En découle une semaine et demie d’hospitalisation début août à Saint-Vincent. Ponction lombaire avec effets secondaires et cervicalgie violente qui nécessite une intervention chirurgicale (blood patch). Je passe à Saint-Vincent également par l’ORL qui ne détecte rien d’anormal au niveau des conduits auditifs. Il faut du temps pour analyser la ponction lombaire. Le résultat tombe enfin une dizaine de jours plus tard : Maladie de Lyme confirmée !

 

Au moins je sais désormais ce dont il s’agit (ce n’était pas du stress !) Je passe donc le 7 août sur le traitement antibiotique de choc : la Doxycycline (en double dose matin et soir). L’effet est immédiat et impressionnant. La forme revient et les douleurs disparaissent en quelques jours et en l’espace d’une semaine plusieurs de mes signaux passent au vert. Il me reste juste les tremblements des doigts de la main gauche, les acouphènes que je ressens tout de même moins fortement et parfois des vertiges.
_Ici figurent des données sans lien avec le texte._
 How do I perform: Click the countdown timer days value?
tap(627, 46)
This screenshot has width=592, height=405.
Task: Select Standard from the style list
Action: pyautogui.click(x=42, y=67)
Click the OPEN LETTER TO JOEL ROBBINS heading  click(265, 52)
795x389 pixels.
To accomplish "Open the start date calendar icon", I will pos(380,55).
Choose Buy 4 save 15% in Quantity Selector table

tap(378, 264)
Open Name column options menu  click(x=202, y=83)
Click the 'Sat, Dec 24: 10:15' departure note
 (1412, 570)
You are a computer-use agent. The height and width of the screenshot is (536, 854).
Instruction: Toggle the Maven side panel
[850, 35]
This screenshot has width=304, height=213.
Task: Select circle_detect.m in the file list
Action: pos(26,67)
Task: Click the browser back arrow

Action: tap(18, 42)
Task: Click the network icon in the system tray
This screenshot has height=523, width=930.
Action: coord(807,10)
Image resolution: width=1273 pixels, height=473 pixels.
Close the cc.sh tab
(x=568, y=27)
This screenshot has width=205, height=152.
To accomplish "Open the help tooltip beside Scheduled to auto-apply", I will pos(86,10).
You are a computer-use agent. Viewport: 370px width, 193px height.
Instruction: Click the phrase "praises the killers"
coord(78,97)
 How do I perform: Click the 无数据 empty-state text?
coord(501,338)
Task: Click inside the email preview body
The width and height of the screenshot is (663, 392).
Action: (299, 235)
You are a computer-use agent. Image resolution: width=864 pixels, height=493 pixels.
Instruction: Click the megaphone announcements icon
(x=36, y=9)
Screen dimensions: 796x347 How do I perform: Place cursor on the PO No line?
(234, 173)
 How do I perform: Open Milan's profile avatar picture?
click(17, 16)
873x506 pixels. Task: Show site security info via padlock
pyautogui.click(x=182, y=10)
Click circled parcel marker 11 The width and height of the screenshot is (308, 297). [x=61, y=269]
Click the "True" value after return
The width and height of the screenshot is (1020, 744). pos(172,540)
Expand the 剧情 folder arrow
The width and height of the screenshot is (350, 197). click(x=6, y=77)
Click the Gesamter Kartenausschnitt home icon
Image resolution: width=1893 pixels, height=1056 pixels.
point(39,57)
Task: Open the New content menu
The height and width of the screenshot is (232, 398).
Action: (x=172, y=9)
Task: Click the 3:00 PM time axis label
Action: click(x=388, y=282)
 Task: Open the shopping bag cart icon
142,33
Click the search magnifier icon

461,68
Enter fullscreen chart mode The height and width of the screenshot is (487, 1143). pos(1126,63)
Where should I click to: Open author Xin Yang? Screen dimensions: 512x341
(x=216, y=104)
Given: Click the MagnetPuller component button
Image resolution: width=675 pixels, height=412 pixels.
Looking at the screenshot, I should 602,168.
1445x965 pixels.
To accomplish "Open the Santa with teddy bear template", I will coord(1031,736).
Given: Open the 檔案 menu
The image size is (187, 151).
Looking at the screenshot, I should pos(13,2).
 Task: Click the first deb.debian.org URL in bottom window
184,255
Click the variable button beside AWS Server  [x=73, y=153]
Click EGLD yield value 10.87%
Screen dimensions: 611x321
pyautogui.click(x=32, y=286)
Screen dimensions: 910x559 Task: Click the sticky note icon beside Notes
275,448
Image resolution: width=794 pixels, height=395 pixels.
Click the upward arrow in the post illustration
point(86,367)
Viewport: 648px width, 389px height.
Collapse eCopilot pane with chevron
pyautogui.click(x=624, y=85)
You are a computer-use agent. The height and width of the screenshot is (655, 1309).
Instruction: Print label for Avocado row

Je dors mieux, me réveille plus en forme, je supporte bien la chaleur, je peux faire des randonnées, me concentrer, etc.

Je me sens revivre ! Je pense alors être tiré d’affaire !

 

Hélas la semaine suivante est plus contrastée, peu à peu les acouphènes reviennent plus fort, la fatigue est plus nette, et j’attrape de grosses rougeurs au visage et aux mains. Au fil des jours la douleur aux mains devient plus intense, intenable. Comme une énorme brûlure. Le moral baisse …

 

Mon traitement de trois semaines à la Doxycycline pratiquement achevé, je retourne chez la généraliste pour apprendre que mes brûlures sont dues à un effet secondaire de l’antibiotique extrêmement photosensible ! Je dois donc éviter tout contact avec le soleil durant le temps de la cicatrisation (on ne m’avait pas prévenu).

Et à ma question sur le retour de mes symptômes et l’impression que la maladie se propage à nouveau, alors que je n’ai plus le moindre traitement pour Lyme, ma médecin reconnaît sincèrement ne pas trop savoir quoi faire, étant son premier cas déclaré en 25 ans d’exercice. A question de savoir si l’avis d’un infectiologue spécialiste ne pourrait pas orienter vers de nouvelles pistes. La médecin d’approuver et de me faire courrier très détaillé dans ce sens (résumant tout mon historique de soins).

 

Désormais j’ai réussi à avoir un RDV le 11 septembre au CHR DRON de Tourcoing avec un infectiologue reconnu dans le domaine des maladies infectieuses. Je m’accroche à l’espoir d’une nouvelle piste pour améliorer mon état. Car aujourd’hui je sens la maladie se propager peu à peu et suis cloîtré chez moi sans force ni activité possible avec pour compagnie mes douleurs, mes acouphènes, à subir les heures interminables.

Mon moral oscille entre ruminations, inquiétude, espoir, désespoir, résignation … Mais je ne renonce pas et je croise les doigts pour que l’infectiologue parvienne à me prescrire un traitement qui me permette de recouvrer une vie professionnelle et sociale correctes.